EXERCISE GOAL: Repeat the lines from the one with "Click the folder icon in address bar" to the one with "Action: point(1122,810)", both included, leaving out the pictures.

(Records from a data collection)
◇ ◇ ◇
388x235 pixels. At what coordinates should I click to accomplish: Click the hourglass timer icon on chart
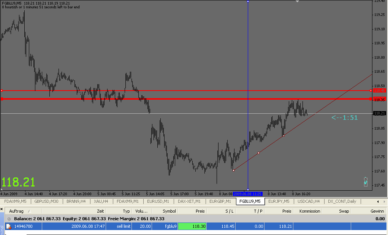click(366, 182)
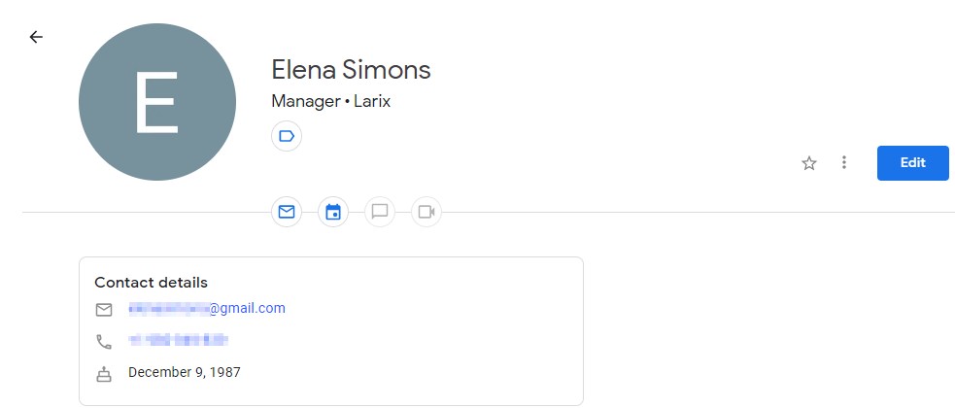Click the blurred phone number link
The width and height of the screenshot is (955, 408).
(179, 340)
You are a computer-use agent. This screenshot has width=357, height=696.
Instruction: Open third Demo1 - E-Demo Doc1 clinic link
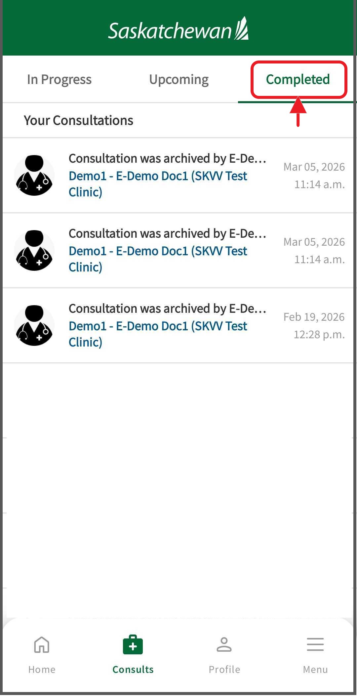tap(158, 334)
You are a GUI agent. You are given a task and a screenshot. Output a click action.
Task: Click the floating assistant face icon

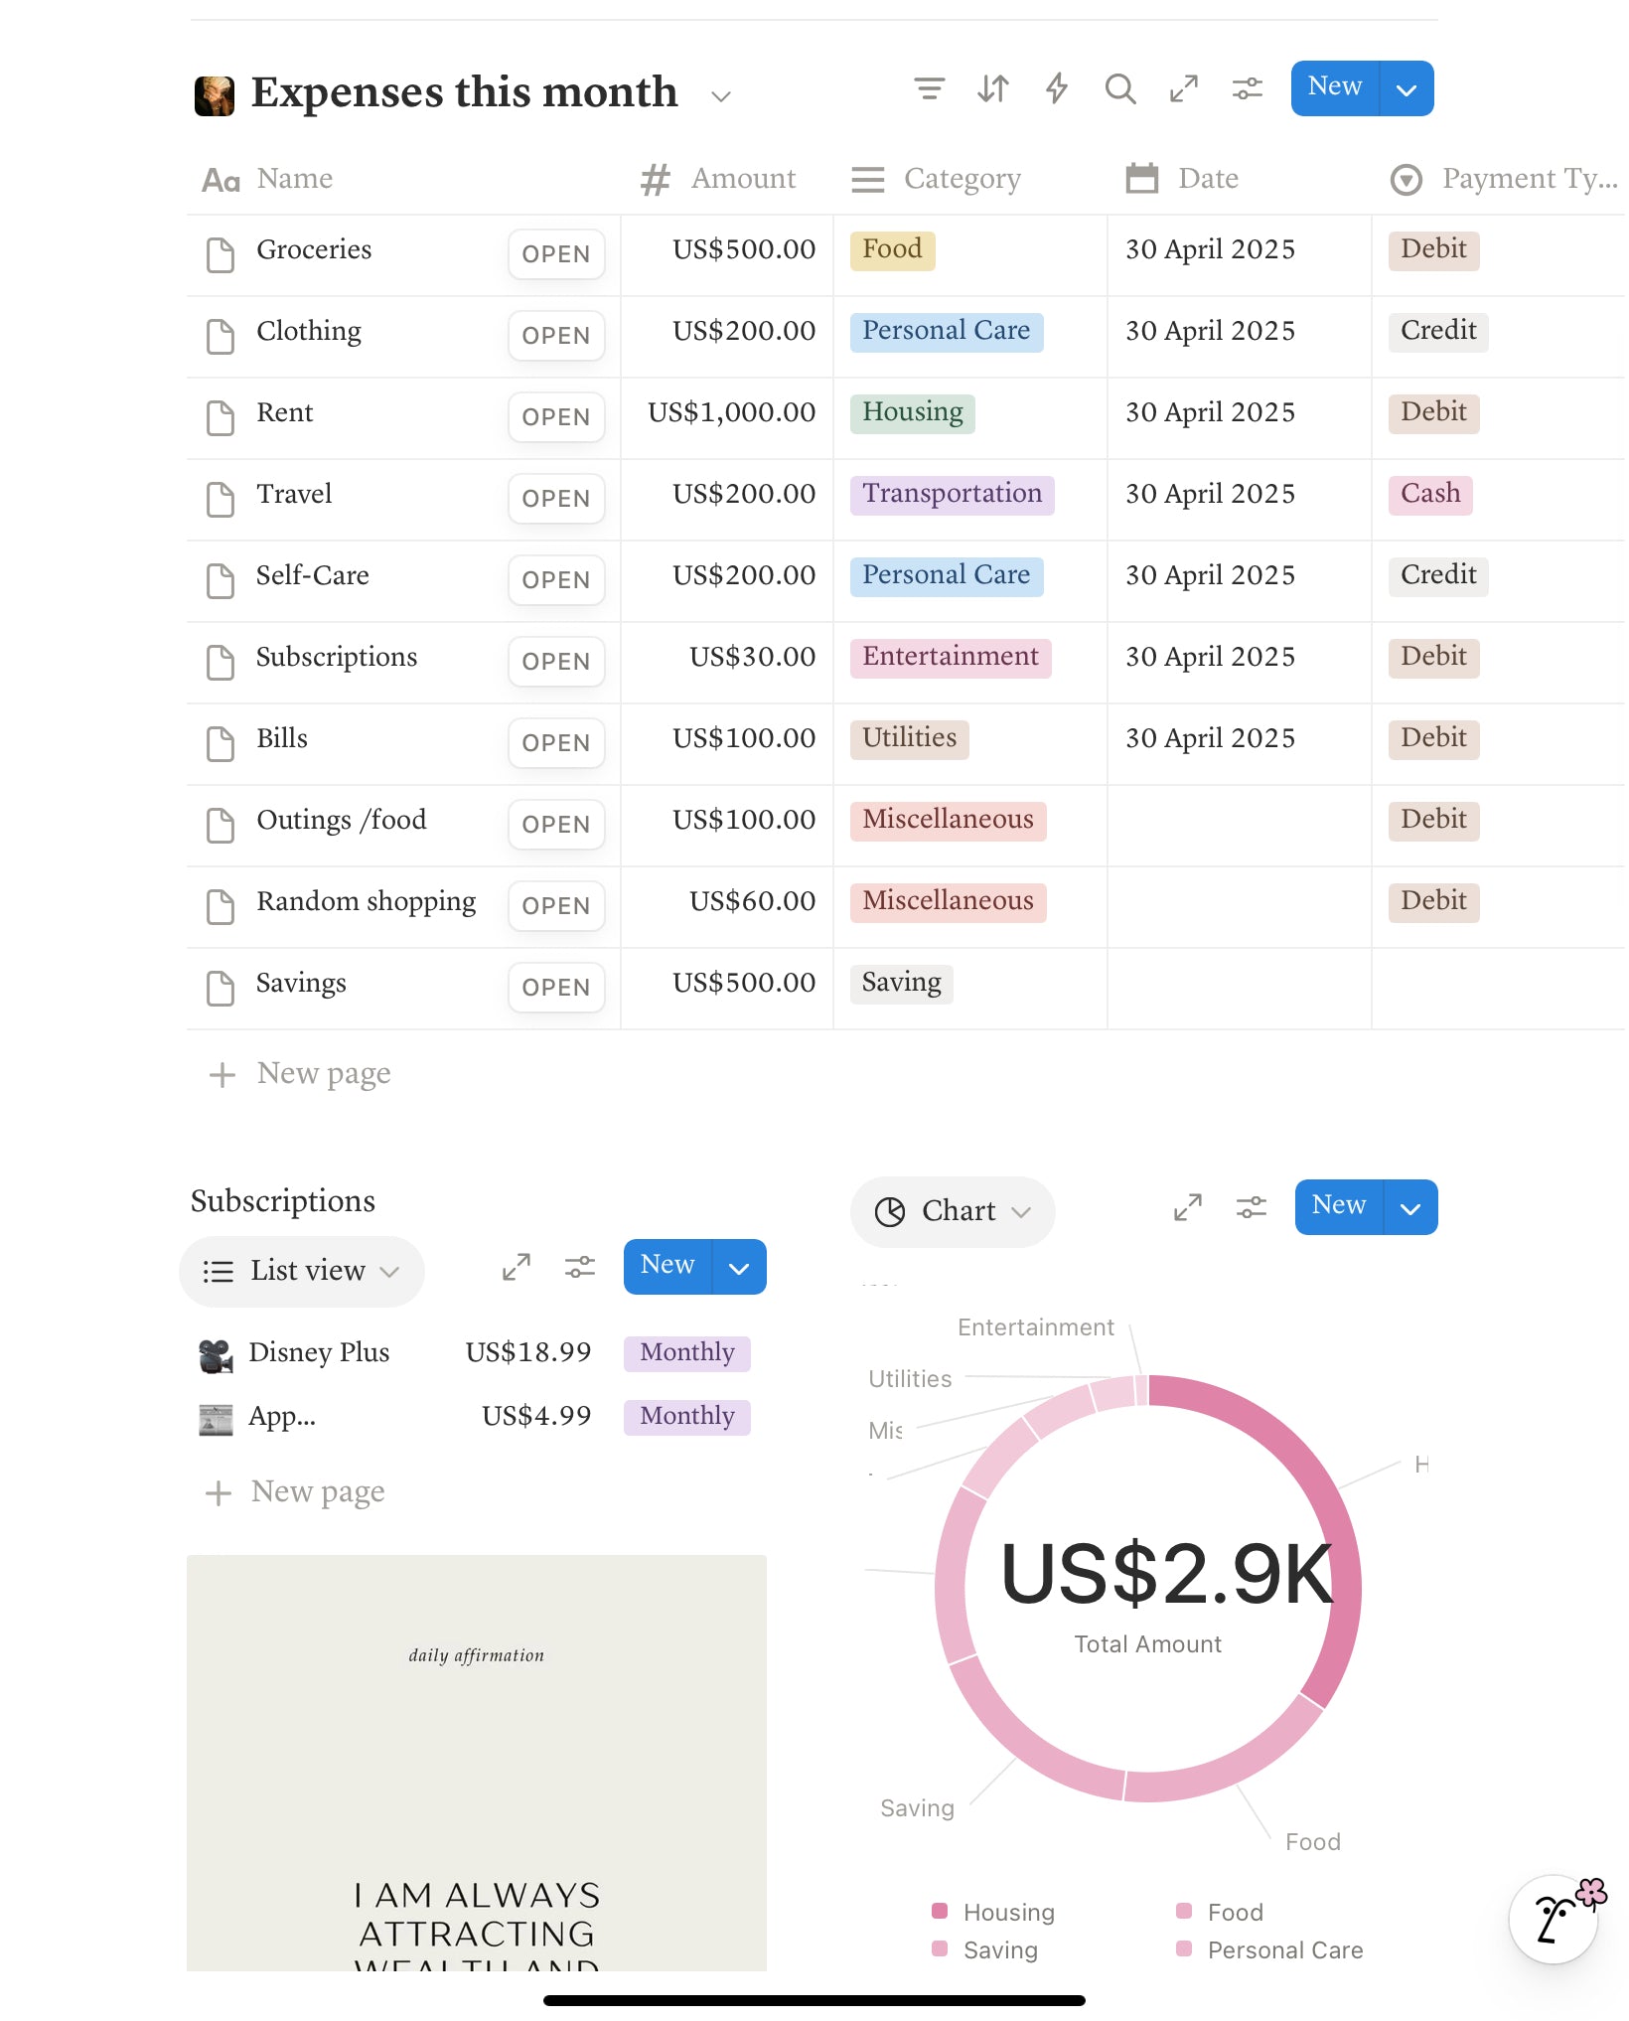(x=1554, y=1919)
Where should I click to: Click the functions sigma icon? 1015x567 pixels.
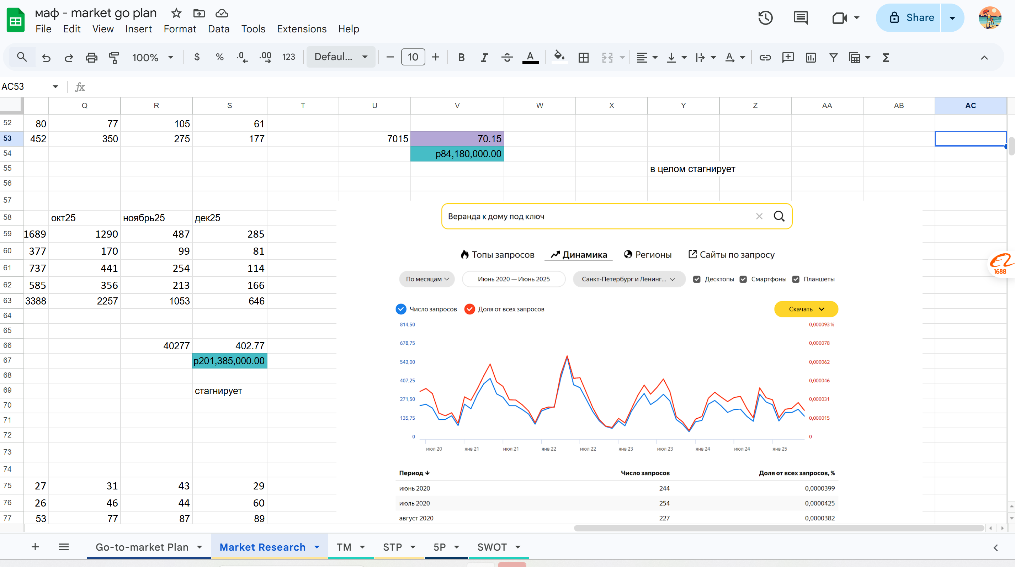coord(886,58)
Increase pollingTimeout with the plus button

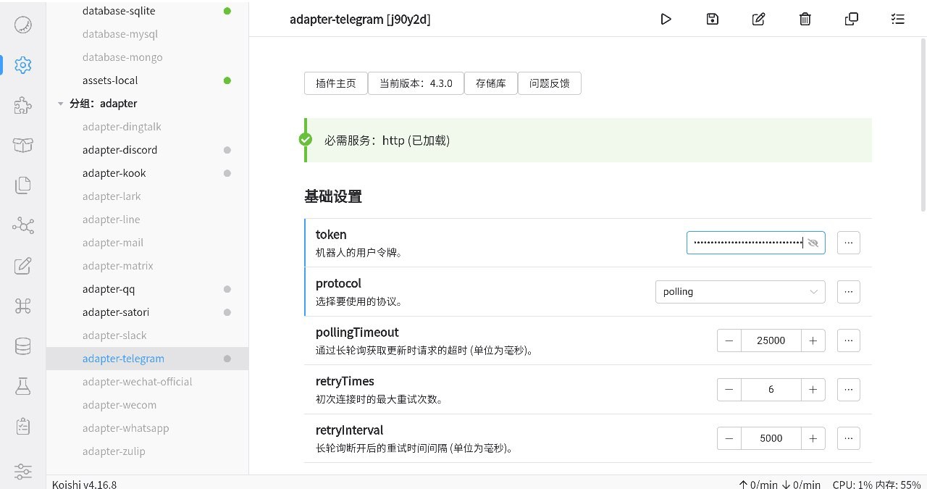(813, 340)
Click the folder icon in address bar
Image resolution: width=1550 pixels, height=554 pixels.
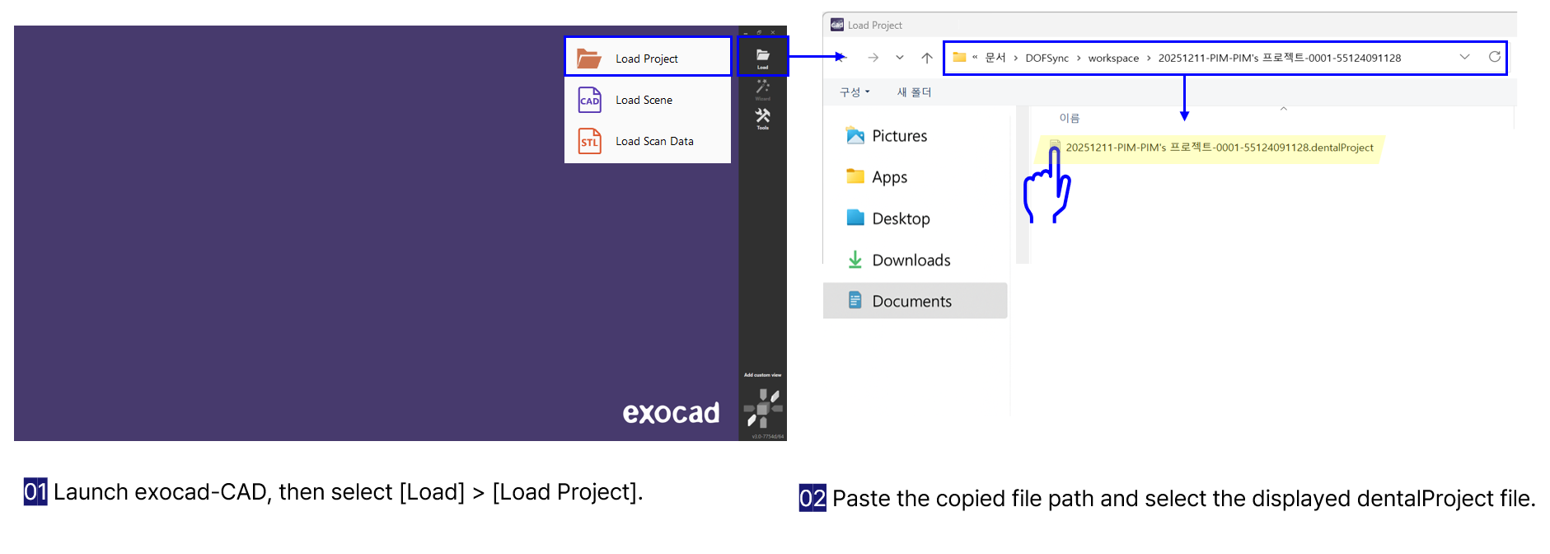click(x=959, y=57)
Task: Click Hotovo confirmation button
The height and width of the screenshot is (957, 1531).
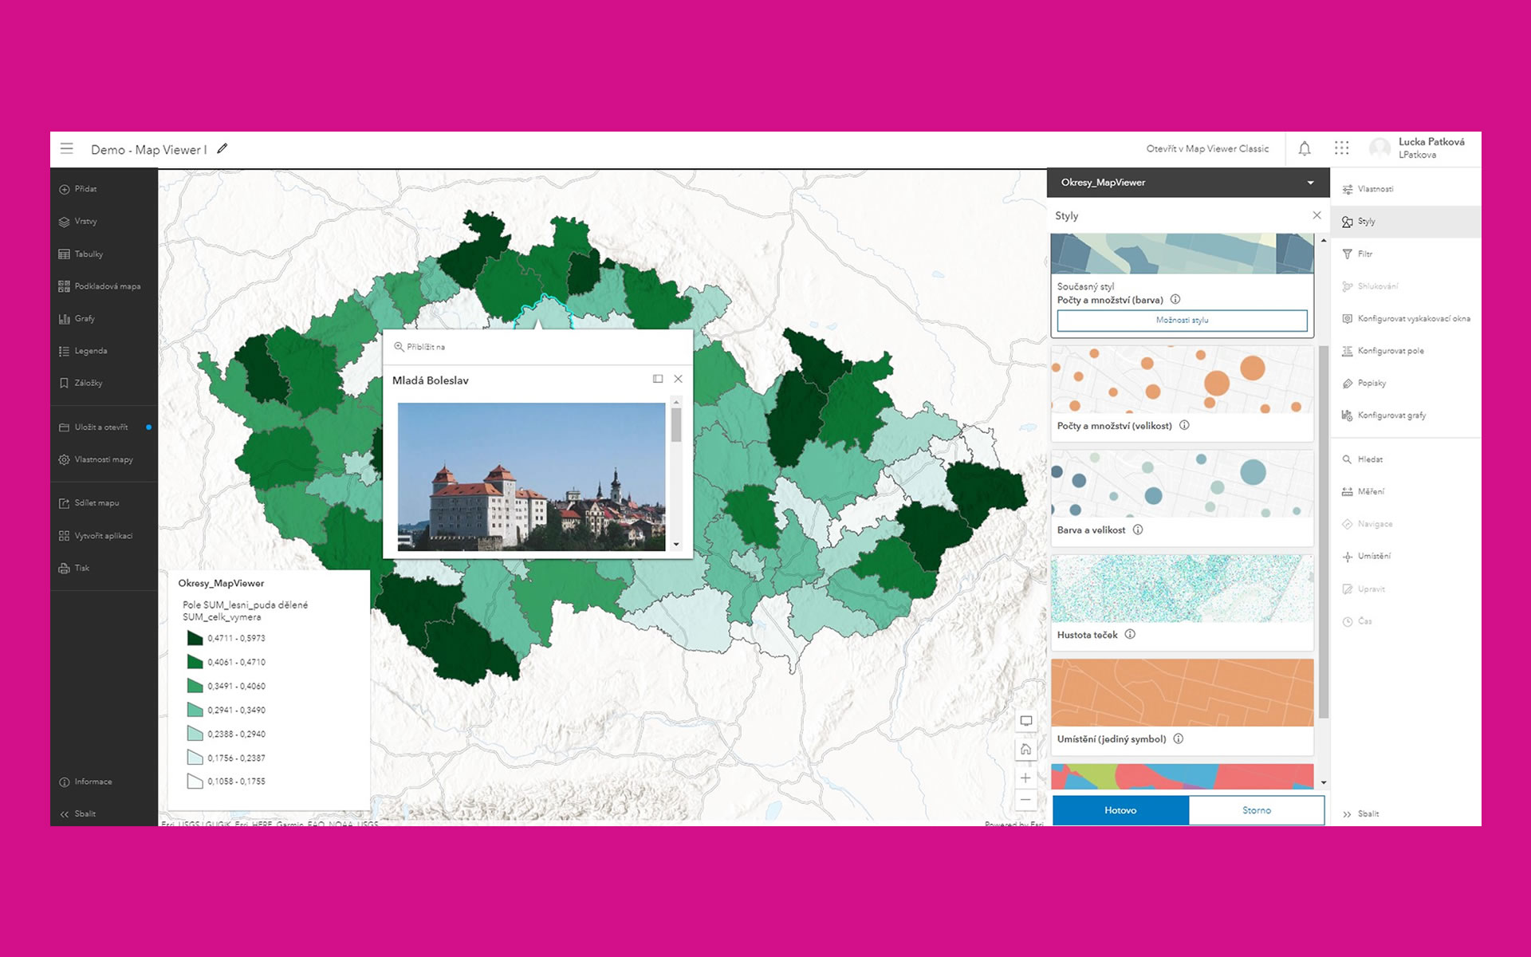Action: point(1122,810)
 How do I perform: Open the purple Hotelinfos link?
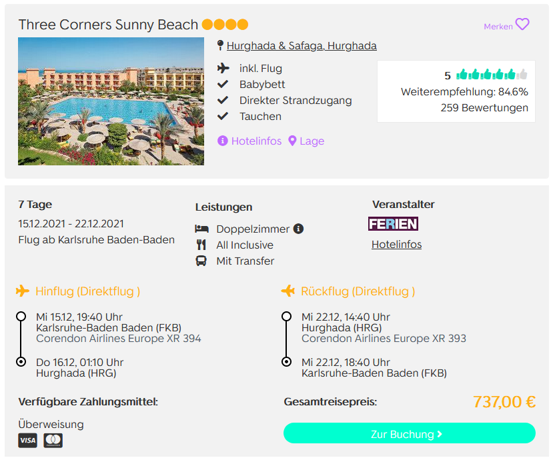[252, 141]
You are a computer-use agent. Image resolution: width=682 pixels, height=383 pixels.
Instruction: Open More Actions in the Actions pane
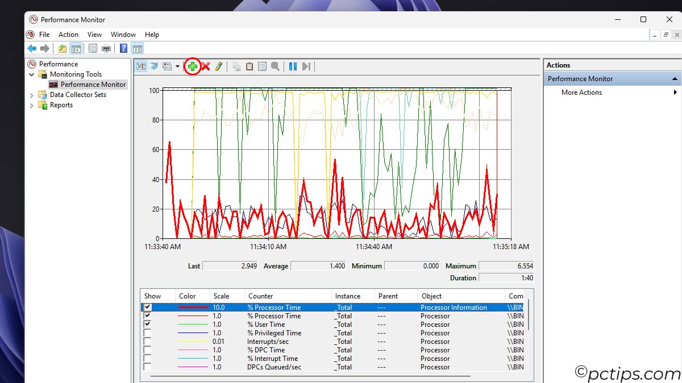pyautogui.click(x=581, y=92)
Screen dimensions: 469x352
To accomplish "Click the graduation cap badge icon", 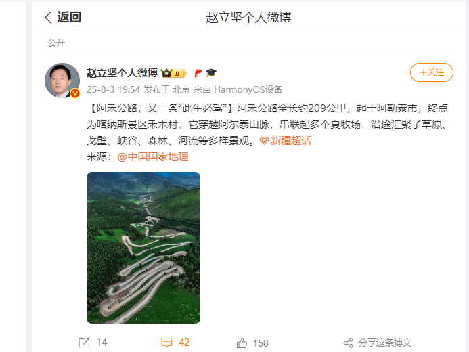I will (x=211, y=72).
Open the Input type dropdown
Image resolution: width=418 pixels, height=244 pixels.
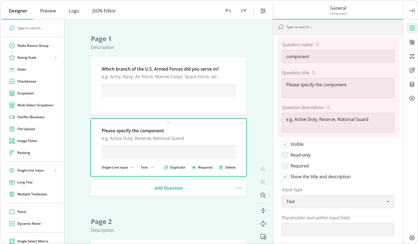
◇ ◇ ◇
WRITTEN RESPONSE:
Click the folder icon in address bar
Image resolution: width=1550 pixels, height=554 pixels.
click(x=959, y=57)
Task: Click Hotovo confirmation button
The height and width of the screenshot is (957, 1531).
Action: point(1122,810)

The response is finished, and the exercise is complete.